Read the Original Article on Total Retail. (February 4, 2019)
It’s no secret that a winning customer experience (CX) is now the biggest brand differentiator for retailers, and consumer-facing brands as a whole. Brands that deliver a tailored experience that meets the customer’s expectations and provides a level of convenience above and beyond what’s typically expected are the ones that succeed. Amazon.com, Spotify, Apple and others specialize in providing superior and anticipatoryexperiences.
So what can retailers do to ensure a winning customer experience? A common theme in the market, given so many brands in the midst of digital transformations, is to drive “personalization.” But as with so many technology buzzwords, it’s not necessarily always clear what this exactly means. Personalization is frequently used to refer to everything from using a customer’s name in communications, to learning which of two products is selling best right now, or occasionally to mean full-fledged customer journey strategies.
It’s important to clarify what personalization needs to be for brands today, how it fits into a customer experience strategy, and why customer journeys take personalization to another level in terms of benefiting the customer experience.
Personalization’s Role in CX
Personalization, at its most basic level, is simply the practice of using something you know about a customer to make some form of communication unique and powerful for them. We as consumers see it everywhere. Emails from our favorite brands use our first names, e-commerce sites remember our previous orders, ride-sharing services know where we live and work, and music streaming and movie services know what we want to listen to or watch.
Personalization is critical to a positive customer experience because it’s what consumers expect, and — when done right — it can make everything from transactions to customer service calls far more seamless and positive. When you call your bank and they already know your information by the time a service rep picks up the phone, you’ve saved time and also feel like the brand understands you and your unique needs. This results in customer loyalty — an increasingly rare commodity, but one that can increase revenues by 70 percent according to Gartner.
In many ways, businesses have been personalizing experiences for many decades. All it requires is a piece of data to inform an experience. Fifty years ago this was the bank clerk remembering every customer they engaged. More recently, however, “personalization” has been used as a descriptor for tools that deliver anything from a personalized experience. Many packaged “personalization” tools are really trying to learn what are the most popular products of the day, and then automatically offer these products to every customer — a far cry from a personalized experience.
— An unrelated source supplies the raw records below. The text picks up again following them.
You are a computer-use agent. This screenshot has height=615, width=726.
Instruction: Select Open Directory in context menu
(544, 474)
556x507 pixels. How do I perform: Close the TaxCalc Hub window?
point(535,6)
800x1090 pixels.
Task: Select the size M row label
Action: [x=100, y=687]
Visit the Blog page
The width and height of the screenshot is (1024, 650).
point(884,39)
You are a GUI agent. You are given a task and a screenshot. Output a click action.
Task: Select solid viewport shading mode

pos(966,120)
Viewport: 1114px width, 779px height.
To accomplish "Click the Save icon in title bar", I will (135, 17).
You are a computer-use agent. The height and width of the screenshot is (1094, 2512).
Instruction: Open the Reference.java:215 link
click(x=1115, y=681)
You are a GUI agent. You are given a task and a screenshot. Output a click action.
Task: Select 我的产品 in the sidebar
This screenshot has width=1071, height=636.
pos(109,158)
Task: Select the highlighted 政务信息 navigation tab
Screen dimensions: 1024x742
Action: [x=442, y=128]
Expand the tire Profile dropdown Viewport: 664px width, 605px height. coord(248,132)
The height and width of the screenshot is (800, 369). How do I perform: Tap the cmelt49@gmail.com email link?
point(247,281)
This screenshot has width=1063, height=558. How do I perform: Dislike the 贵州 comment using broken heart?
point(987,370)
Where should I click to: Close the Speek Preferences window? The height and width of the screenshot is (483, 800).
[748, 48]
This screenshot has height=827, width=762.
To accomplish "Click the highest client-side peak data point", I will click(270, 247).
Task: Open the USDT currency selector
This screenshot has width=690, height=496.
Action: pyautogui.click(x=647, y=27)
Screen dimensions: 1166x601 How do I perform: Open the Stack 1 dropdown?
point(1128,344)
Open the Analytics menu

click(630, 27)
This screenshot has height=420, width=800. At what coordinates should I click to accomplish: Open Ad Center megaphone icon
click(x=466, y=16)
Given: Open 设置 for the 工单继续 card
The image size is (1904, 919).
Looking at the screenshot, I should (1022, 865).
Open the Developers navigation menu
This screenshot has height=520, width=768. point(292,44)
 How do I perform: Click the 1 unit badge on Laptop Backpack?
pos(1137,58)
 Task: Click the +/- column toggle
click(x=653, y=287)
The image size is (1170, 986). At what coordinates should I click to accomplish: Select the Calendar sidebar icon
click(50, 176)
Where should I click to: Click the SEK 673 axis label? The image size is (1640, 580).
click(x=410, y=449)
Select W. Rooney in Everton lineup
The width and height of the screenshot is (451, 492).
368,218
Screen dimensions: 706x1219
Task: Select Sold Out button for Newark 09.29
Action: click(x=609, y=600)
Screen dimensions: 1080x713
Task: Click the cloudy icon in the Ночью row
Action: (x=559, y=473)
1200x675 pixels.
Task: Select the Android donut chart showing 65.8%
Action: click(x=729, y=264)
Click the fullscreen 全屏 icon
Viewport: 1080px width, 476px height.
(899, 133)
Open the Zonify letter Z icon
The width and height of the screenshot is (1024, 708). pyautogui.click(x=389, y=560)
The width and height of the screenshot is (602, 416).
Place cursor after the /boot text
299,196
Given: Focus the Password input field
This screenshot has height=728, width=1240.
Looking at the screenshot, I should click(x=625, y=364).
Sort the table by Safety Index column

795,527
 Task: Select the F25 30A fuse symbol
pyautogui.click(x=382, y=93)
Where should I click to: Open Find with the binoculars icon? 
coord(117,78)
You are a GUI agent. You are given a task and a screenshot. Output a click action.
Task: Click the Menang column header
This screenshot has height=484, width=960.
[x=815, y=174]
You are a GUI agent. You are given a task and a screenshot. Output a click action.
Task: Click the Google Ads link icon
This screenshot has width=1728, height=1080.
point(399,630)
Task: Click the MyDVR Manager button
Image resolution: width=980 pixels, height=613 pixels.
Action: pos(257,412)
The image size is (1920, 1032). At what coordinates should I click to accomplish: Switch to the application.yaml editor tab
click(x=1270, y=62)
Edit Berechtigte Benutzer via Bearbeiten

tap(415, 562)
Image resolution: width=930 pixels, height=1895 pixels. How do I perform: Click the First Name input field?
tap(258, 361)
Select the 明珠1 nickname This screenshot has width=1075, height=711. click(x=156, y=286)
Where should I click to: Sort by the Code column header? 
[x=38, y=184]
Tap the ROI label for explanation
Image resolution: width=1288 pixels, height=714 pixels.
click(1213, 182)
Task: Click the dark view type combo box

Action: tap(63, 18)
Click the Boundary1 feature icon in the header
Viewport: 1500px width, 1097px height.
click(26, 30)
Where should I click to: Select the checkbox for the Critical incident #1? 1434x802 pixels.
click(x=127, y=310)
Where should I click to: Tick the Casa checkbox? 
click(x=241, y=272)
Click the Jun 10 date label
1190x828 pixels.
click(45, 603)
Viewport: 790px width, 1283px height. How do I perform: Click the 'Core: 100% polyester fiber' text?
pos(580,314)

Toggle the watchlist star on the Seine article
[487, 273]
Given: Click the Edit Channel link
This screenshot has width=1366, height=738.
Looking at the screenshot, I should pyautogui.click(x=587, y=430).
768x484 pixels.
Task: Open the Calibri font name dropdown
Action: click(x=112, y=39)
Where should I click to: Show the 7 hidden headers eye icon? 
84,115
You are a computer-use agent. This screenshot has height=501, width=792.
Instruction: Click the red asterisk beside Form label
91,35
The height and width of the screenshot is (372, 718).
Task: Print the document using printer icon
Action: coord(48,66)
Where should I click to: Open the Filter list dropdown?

Taking Personalization to the Next Level
Once a brand starts using using data analytics to determine what a consumer might like or need, and predict how best to help that customer find what they seek, then we’re talking about something that goes above and beyond current “personalization” tools and into the realm of an overall personalized customer experience. That’s where customer journeys come in to play.
Delivering a best-in-class customer experience means personalization at scale and through time — at every customer touchpoint and building upon past experiences to deliver better future ones. This is the concept and practice of customer journeys, which take personalization to an entirely different level — connecting all interactions with a customer together, ensuring every one is a perfect fit for the customer.
Consider two scenarios. In the first, a consumer goes to purchase something from an online retailer and sees that, upon getting to checkout, the brand had saved his payment information, making the process much faster. This personalized experience saved the consumer time and may have the effect of fostering more brand loyalty. This type of personalization, however, is practically par for the course for online brands today.
In the second scenario, a consumer returns to a website and is immediately presented products that match an interest shown on a previous (although anonymous) visit, which encourages the purchase of an item. After the purchase is complete, the customer receives an offer for a special deal on a related product in return for joining a loyalty program. What follows are communications every time similar items go on sale, or relevant new items are first available. In addition, whenever the customer returns to the website, relevant and intelligent product recommendations are made.
What does this second richer customer experience require? First, a detailed understanding of the typical paths that consumers take to purchase. These journeys are the foundation of a customer journey strategy, and once they’ve been identified they can be reinforced, encouraged or any gaps in them repaired. Second, data collection is an absolute necessity — gathering and linking information on consumers that can be used to improve their experiences and anticipate their needs.
Finally, there needs to be a delivery mechanism for personalized journeys. This typically involves both machine learning and an orchestration engine to ensure journeys are delivered intelligently, in real time, and across all channels.
As we’re at the start of a new year, retailers should look to move past the personalization tools of the last 10 years, which are now a basic element of every marketing and brand strategy, and towards a more holistic approach that delivers one-to-one personalized experiences across the entire customer lifecycle. This is how, in an incredibly competitive environment, brands can continue to earn loyalty and grow market share.